REQUIRED WORK -
Only one stretch of the data below is needed. Output the lines from the one with "[Geojit Financial Services Ltd] (484, 36)" up to and including the one with "companies (299, 697)", exactly as they stand.

Stored records:
--------------------

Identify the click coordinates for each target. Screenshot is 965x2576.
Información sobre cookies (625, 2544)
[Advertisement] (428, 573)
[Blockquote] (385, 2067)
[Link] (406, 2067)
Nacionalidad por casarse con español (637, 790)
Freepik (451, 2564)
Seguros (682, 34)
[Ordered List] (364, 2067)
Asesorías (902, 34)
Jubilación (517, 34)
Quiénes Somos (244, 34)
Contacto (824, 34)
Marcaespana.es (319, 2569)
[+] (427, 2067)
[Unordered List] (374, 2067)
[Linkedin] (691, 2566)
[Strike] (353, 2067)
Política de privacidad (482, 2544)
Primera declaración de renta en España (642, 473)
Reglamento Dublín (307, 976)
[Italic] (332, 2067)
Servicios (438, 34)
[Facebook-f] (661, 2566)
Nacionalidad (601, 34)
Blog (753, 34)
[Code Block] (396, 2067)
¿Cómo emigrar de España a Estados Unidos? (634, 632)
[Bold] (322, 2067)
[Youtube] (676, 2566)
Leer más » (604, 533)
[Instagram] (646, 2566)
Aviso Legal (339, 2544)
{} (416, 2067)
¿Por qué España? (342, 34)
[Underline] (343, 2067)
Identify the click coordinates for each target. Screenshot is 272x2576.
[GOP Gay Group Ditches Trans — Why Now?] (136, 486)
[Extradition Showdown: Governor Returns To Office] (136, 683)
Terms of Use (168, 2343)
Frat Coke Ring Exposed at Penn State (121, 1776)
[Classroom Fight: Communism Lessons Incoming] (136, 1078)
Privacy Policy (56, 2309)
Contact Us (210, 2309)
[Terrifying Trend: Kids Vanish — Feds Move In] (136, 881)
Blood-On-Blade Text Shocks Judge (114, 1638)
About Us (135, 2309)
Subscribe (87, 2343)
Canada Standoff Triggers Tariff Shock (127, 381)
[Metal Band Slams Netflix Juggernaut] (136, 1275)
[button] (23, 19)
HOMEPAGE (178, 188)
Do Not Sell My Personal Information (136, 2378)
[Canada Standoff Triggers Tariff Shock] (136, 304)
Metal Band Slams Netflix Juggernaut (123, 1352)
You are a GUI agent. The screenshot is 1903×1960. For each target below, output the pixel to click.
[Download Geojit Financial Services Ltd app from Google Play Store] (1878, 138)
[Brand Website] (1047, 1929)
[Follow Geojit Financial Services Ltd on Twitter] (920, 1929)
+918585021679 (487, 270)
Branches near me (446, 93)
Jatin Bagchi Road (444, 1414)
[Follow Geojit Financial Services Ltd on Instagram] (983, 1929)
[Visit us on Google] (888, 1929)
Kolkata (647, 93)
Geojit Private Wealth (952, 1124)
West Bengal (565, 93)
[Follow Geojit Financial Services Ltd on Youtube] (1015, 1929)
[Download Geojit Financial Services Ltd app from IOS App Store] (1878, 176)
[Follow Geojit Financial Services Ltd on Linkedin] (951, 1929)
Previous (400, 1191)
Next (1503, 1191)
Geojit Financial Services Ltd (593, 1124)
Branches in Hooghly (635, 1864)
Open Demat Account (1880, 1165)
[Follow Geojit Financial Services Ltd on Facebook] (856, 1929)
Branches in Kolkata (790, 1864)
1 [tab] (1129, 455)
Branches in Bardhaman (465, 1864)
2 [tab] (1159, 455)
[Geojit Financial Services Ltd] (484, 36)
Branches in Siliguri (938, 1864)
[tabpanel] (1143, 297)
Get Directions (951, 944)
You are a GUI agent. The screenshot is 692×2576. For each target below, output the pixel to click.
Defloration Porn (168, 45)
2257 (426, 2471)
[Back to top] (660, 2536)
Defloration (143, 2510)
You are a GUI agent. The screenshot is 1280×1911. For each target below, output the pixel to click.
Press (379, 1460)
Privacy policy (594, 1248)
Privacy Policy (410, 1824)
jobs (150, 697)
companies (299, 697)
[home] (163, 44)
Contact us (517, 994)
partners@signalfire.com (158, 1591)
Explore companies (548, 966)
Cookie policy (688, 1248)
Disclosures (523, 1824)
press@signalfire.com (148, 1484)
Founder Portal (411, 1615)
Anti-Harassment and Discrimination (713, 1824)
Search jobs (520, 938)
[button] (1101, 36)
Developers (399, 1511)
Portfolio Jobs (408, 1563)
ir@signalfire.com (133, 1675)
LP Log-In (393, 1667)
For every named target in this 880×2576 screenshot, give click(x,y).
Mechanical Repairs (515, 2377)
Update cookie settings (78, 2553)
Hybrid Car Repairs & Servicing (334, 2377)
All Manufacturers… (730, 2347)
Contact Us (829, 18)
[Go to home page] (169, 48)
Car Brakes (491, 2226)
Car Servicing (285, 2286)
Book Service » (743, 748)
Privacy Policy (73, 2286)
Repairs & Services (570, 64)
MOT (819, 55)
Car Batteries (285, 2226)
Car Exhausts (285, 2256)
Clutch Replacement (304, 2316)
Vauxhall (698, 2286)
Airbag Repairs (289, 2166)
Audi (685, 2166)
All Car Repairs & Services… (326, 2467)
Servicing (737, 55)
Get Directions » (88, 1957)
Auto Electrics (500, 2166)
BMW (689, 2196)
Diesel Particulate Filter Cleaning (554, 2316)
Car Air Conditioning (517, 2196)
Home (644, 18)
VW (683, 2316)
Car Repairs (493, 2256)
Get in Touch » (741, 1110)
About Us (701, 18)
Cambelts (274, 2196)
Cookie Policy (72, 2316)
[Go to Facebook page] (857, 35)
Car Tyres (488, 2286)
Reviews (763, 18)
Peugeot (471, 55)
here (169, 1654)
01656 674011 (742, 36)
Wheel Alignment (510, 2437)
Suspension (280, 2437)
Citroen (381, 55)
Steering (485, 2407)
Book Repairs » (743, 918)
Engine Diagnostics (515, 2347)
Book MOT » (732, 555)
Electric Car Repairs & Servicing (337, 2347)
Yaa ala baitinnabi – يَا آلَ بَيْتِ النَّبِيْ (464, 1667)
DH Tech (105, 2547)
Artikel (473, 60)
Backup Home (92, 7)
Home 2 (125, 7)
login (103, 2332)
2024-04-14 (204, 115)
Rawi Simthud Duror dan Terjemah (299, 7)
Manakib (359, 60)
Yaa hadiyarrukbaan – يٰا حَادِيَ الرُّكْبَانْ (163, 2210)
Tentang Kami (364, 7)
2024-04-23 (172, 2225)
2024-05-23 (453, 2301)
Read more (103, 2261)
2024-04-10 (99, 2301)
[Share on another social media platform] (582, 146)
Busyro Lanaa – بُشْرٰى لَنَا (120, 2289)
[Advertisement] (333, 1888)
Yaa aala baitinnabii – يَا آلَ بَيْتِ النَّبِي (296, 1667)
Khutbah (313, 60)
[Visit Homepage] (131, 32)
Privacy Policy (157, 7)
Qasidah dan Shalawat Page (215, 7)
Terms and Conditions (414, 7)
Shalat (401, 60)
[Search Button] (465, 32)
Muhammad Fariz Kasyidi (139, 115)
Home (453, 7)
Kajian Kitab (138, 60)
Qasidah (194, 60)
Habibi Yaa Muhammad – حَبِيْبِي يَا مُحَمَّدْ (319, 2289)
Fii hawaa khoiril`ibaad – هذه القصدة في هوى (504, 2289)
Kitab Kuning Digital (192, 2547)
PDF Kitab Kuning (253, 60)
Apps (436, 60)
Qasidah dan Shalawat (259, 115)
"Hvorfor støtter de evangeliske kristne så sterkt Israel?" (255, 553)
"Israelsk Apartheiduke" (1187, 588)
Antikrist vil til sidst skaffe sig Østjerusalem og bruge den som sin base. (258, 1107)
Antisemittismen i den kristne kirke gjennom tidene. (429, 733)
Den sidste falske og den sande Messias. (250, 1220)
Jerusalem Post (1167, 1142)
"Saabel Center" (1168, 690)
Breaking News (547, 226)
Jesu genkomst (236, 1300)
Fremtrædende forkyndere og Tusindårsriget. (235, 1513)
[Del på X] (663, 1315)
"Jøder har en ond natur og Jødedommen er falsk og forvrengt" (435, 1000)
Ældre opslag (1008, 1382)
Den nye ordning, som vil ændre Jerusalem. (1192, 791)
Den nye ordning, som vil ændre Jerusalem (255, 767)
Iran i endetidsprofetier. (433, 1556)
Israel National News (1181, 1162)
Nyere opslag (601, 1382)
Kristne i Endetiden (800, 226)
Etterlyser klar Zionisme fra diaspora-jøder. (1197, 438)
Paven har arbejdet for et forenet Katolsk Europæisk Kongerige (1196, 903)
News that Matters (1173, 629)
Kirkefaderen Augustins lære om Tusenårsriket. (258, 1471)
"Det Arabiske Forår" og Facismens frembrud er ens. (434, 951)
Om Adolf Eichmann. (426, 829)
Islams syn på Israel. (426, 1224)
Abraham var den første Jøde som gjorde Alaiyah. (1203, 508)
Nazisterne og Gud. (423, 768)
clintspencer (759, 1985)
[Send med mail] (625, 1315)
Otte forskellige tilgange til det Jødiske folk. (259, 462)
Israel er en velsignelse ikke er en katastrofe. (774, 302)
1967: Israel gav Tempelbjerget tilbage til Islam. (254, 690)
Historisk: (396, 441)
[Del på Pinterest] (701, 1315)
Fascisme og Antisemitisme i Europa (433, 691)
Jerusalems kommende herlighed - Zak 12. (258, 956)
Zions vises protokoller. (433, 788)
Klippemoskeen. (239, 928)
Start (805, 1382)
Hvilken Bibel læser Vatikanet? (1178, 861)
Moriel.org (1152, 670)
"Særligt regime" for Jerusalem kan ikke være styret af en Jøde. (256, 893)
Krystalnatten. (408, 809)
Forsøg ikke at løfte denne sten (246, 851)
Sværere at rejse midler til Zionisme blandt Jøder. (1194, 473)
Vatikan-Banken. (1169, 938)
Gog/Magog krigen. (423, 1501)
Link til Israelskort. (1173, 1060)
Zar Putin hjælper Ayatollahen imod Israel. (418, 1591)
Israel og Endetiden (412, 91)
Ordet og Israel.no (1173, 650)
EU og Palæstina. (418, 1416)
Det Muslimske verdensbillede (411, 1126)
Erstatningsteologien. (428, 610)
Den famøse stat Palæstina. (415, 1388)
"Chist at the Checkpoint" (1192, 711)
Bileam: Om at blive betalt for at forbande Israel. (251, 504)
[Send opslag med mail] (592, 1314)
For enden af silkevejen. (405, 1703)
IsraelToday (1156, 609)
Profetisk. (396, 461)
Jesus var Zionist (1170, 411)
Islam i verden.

--------------------

EXERCISE ANSWER -
[Geojit Financial Services Ltd] (484, 36)
Branches in Siliguri (938, 1864)
[tabpanel] (1143, 297)
Get Directions (951, 944)
You are a GUI agent. The screenshot is 692×2576. For each target below, output the pixel to click.
Defloration Porn (168, 45)
2257 (426, 2471)
[Back to top] (660, 2536)
Defloration (143, 2510)
You are a GUI agent. The screenshot is 1280×1911. For each target below, output the pixel to click.
Press (379, 1460)
Privacy policy (594, 1248)
Privacy Policy (410, 1824)
jobs (150, 697)
companies (299, 697)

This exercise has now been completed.